Interprofessional approach may allow sharing of expertise and perspectives to form a common goal of restoring or maintaining an individual’s health and improving outcomes while combining resources. Interprofessional collaboration requires extensive and effective communication and teamwork, as well as knowledge and respect for the professions’ values, ethics, roles, and responsibilities. There have been various attempts in institutions of higher learning to meet this goal, with mixed results (Lumague et al. 2006; Bridges et al. 2011; De Los Santos et al. 2014; Fox et al. 2018).

Dentistry is no exception, and the establishment of consistent interprofessional collaboration on problems such as disease prevention and rehabilitation is an urgent issue for achieving patient quality of life (QOL). Treatments and rehabilitations for maxillofacial diseases are examples of where a team approach with interprofessional collaboration is needed, because treatment plans that consider the final prosthetic restoration to restore the patient’s oral function are desirable from the outset. For this purpose, it is necessary to establish a medical system where related medical fields cooperate and to practice comprehensive treatment, including rehabilitation. In particular, dental care at higher-order medical institutions such as university hospitals requires, not only dentists, dental hygienists, and dental technicians, but also a team approach that includes medical staff from other fields such as doctors, nurses, speech therapists, and community medicine. That is, it is essential to establish a “medical-dental and interprofessional collaboration” and to educate human resources staff about how they can support advanced medical care. However, most interprofessional training is collaboration among medicine and nursing or pharmacy staff (West et al. 2016). There are few higher-level medical institutions or hospitals that have medical-dental and interprofessional collaboration to treat maxillofacial diseases, nor dental resident education supported by the on-the-job training.
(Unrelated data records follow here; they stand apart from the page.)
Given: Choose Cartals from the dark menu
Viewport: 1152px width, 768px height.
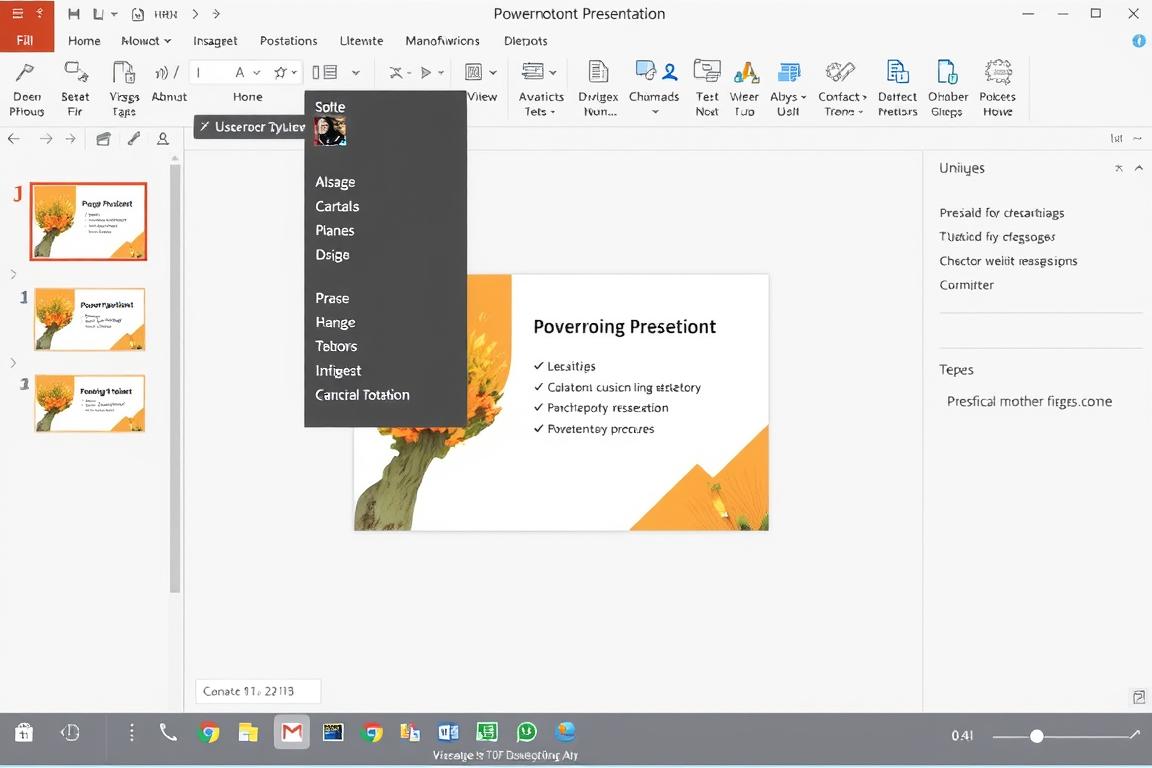Looking at the screenshot, I should coord(337,206).
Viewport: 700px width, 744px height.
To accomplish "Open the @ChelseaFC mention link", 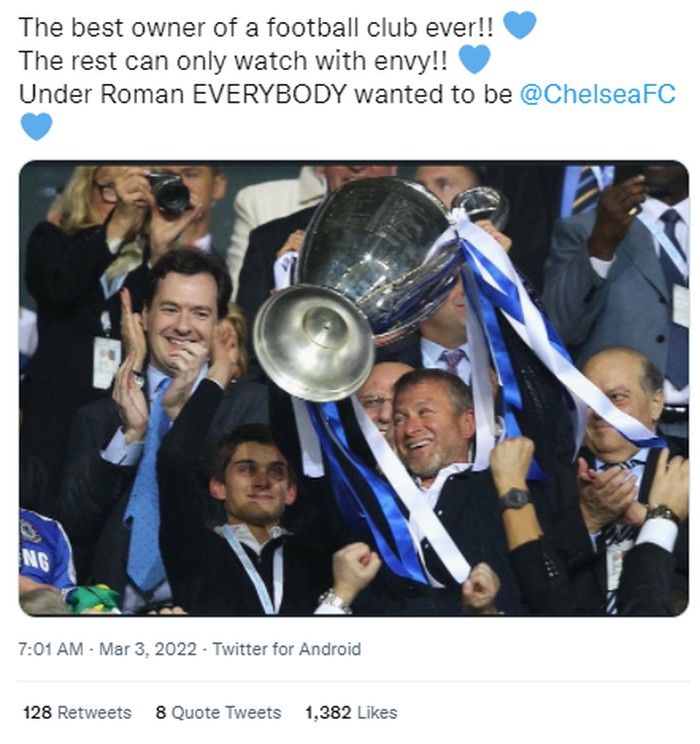I will pos(598,95).
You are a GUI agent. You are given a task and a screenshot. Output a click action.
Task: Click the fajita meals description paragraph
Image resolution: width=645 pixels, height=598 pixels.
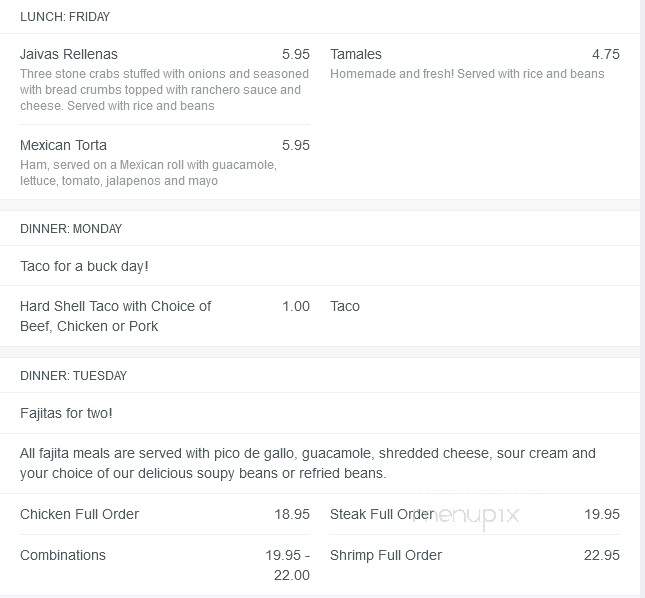308,463
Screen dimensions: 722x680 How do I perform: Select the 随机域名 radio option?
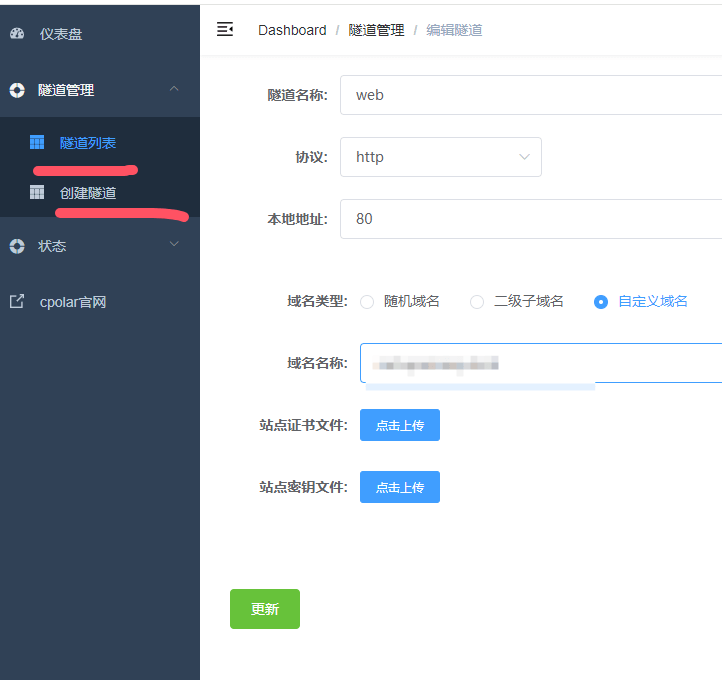click(367, 302)
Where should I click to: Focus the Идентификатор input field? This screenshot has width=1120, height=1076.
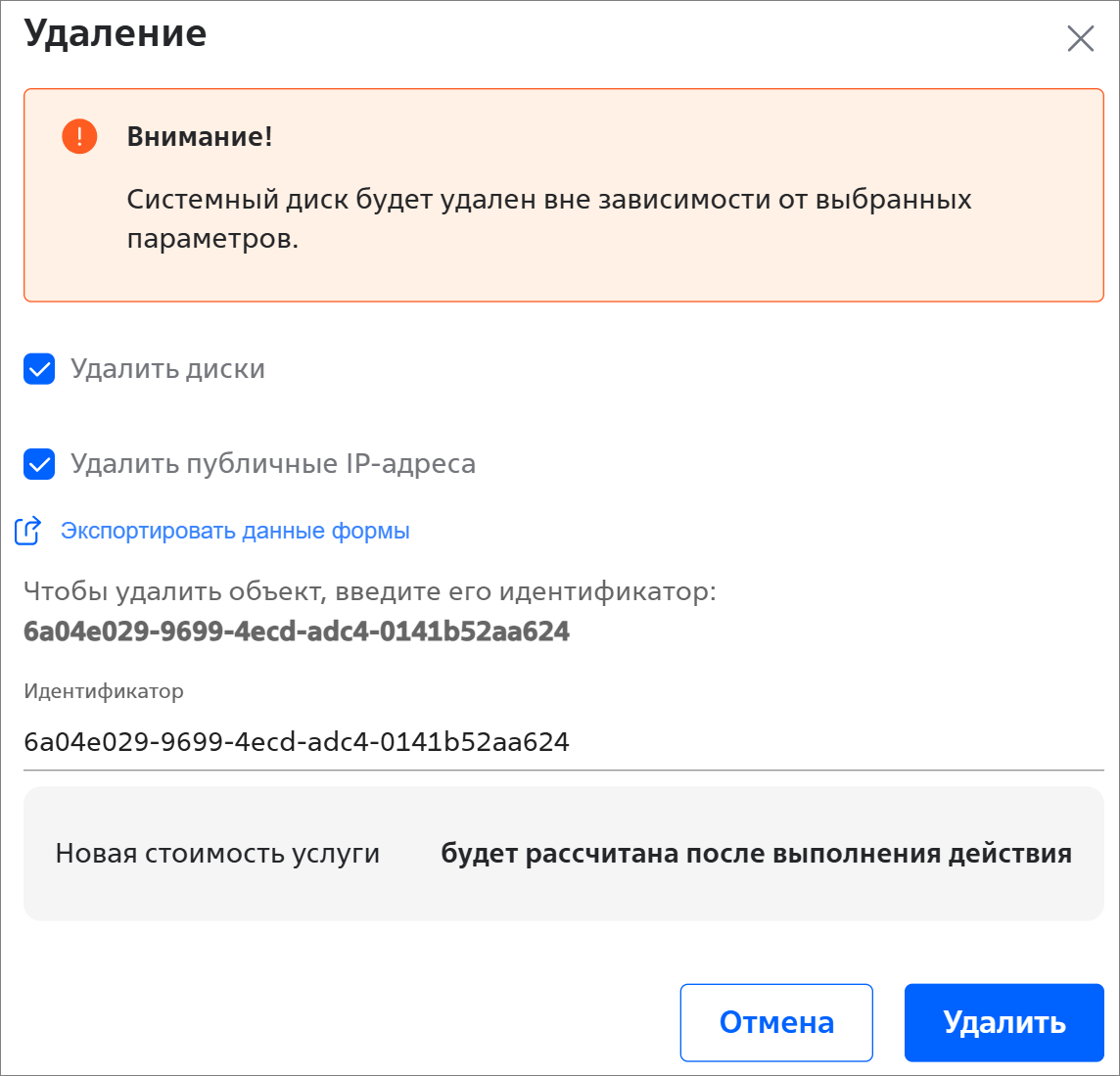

Furthermore, the research has rarely been performed on the outcomes and effectiveness of the multidisciplinary approach for maxillofacial diseases (Jawad et al. 2015a, b; Epstein and Barasch 2018; Levi and Lalla 2018).

The Tohoku University Hospital has been a clinical and research facility for all the related departments of Tohoku University since 2009. Medical-dental and interprofessional collaboration have resulted in special treatment teams, made up of members of departments such as the head and neck cancer boards, the center for dysphagia, and the cleft lip and palate center. Therefore, the Tohoku University Hospital has been able to manage maxillofacial diseases using interprofessional collaboration of dentistry and medicine, and to educate professionals who have acquired cross-disciplinary knowledge and skills to practice high level and safe treatment.

The purpose of this study was to evaluate the outcomes of various medical-dental and the interprofessional collaboration at Tohoku University Hospital and training program to equip hospital dentists in higher medical institutions.

Materials and Methods

Examples of a team approach based on medical-dental cooperation and interprofessional collaboration at Tohoku University Hospital are described in Fig. 1.

Fig. 1.

Organizational framework of multi-professional collaboration and teams at Tohoku University Hospital.

PAP, palatal augmentation prosthesis; PLP, palatal lift prosthesis.

Center for head and neck cancer (head and neck cancer boards)

Recently, the use of cancer boards has become a valuable tool in the treatment of many kinds of cancers. A multidisciplinary cancer board has been accepted as best practice for the management of head and neck cancer. A dedicated multidisciplinary team caring for patients with head and neck cancer results in improved survival (Messing et al. 2019; Liu et al. 2020). At the Tohoku University Hospital, the cancer board was established in 2014. The head and neck cancer boards are discussion groups where all the disciplines involved in the treatment of a patient, such as head and neck surgery, therapeutic radiology, medical oncology, plastic and reconstructive surgery, oral and maxillofacial surgery, oral diagnosis, and maxillofacial prosthetic clinic, are brought together to determine the best course of treatment for that patient. Plastic surgeons and prosthodontists discuss mandibular reconstruction methods, such as the possibility of bony reconstruction, surgical simulation using computer aided design/computer aided manufacturing (CAD-CAM), surgical guide fabrication, and surgical application (van Baar et al. 2019). They also make a diagnosis of maxillary denture adaptation for postoperative or radiological maxillary defects. The head and neck cancer board plays an important role in these discussions because of the important issues surrounding the patient’s quality of survival (QOS), such as dysphagia, dysphonia, visual and hearing impairment, dysosmia, dyspepsia, and disturbance of movement of extremities after treatment. It is very important to take QOS into consideration in addition to the goal of better disease prognosis.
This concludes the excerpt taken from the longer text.